Push notifications are supported directly from zm_detect — no ES required. Configure the push section in objectconfig.yml (see push_config). Requires ZM 1.39.2+ (which adds the Notifications REST API for token storage).

If you also want WebSocket notifications, MQTT, notification rules/muting, or the ES control interface, see Path 2: Full Event Server.

Important

The installer now creates a shared Python virtual environment at /opt/zoneminder/venv instead of installing globally with pip install --break-system-packages.

Why the change:

  • Modern Linux distributions (Debian 12+, Ubuntu 23.04+, Fedora 38+) mark the system Python as externally managed (PEP 668) and actively block global pip installs.

  • --break-system-packages bypasses that protection but can break OS tools that depend on the system Python.

  • Multiple ZoneMinder components (pyzmNg, hook helpers) need to share a single Python environment — a dedicated venv gives them isolation from the OS while still sharing packages with each other.

Step 1: Run the installer

Important

Prerequisites

The installer needs pip3 and — on Debian/Ubuntu — the python3-venv package to build the shared virtual environment.

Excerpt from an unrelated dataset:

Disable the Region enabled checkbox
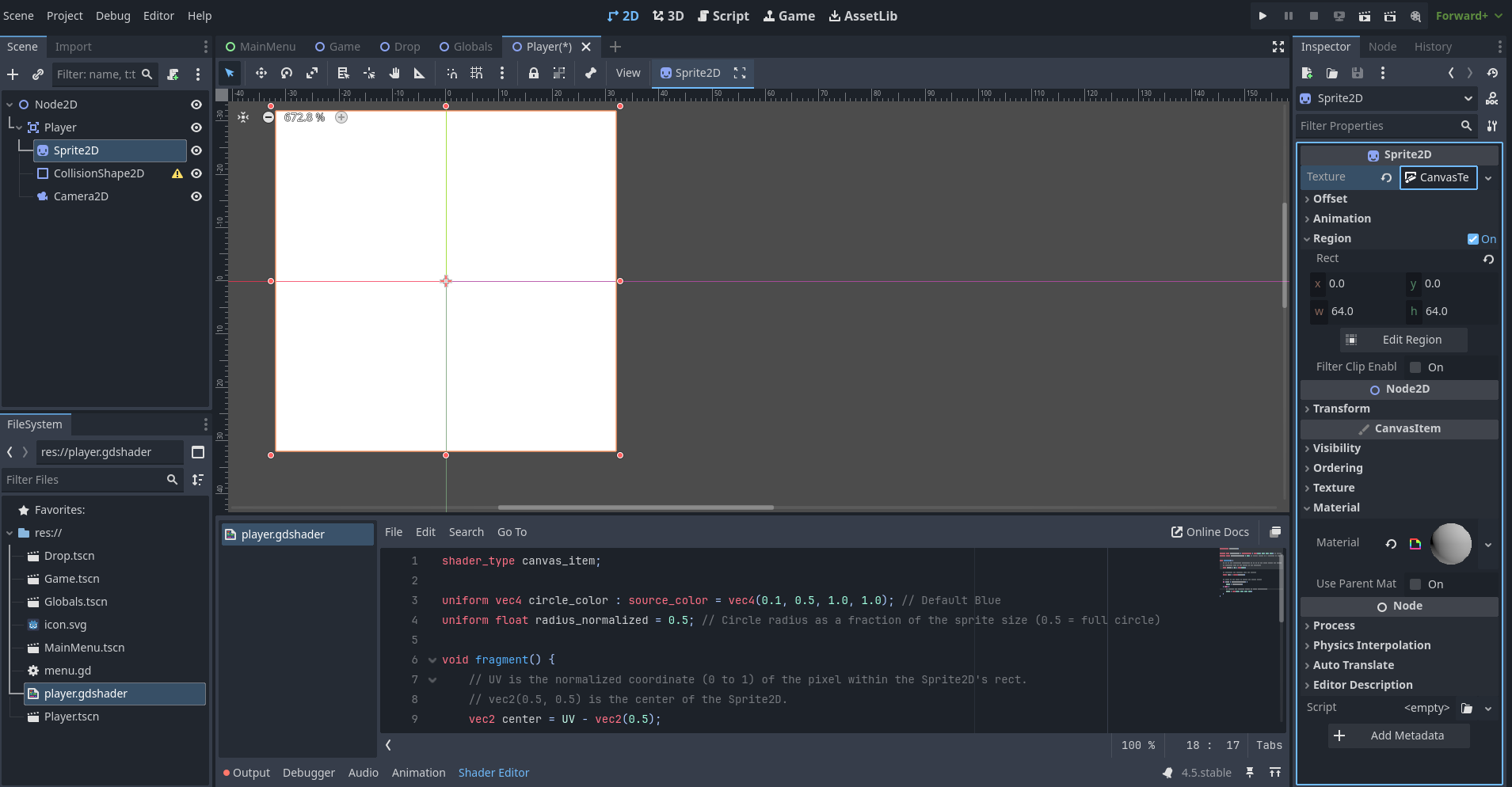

Install them before running install.sh:

  • Debian/Ubuntu: sudo apt install python3-pip python3-venv

  • Fedora/RHEL: sudo dnf install python3-pip

  • openSUSE: sudo zypper install python3-pip

  • Arch: sudo pacman -S python-pip

Without python3-venv, python3 -m venv still creates the directory but never bootstraps pip into it — you’ll end up with python/python3 in /opt/zoneminder/venv/bin but no pip, and Step 2 will fail. If that already happened, install the package above and run sudo /opt/zoneminder/venv/bin/python -m ensurepip --upgrade (or delete the venv and re-run the installer).

git clone https://github.com/ZoneMinder/zmeventnotificationNg
cd zmeventnotificationNg
sudo -H ./install.sh    # say No to ES, Yes to hooks, Yes to hook config

Or, to run non-interactively:

sudo -H ./install.sh --no-install-es --install-hook --install-hook-config --no-interactive

This handles everything:

  • Creates a Python virtual environment at /opt/zoneminder/venv (customizable with --venv-path).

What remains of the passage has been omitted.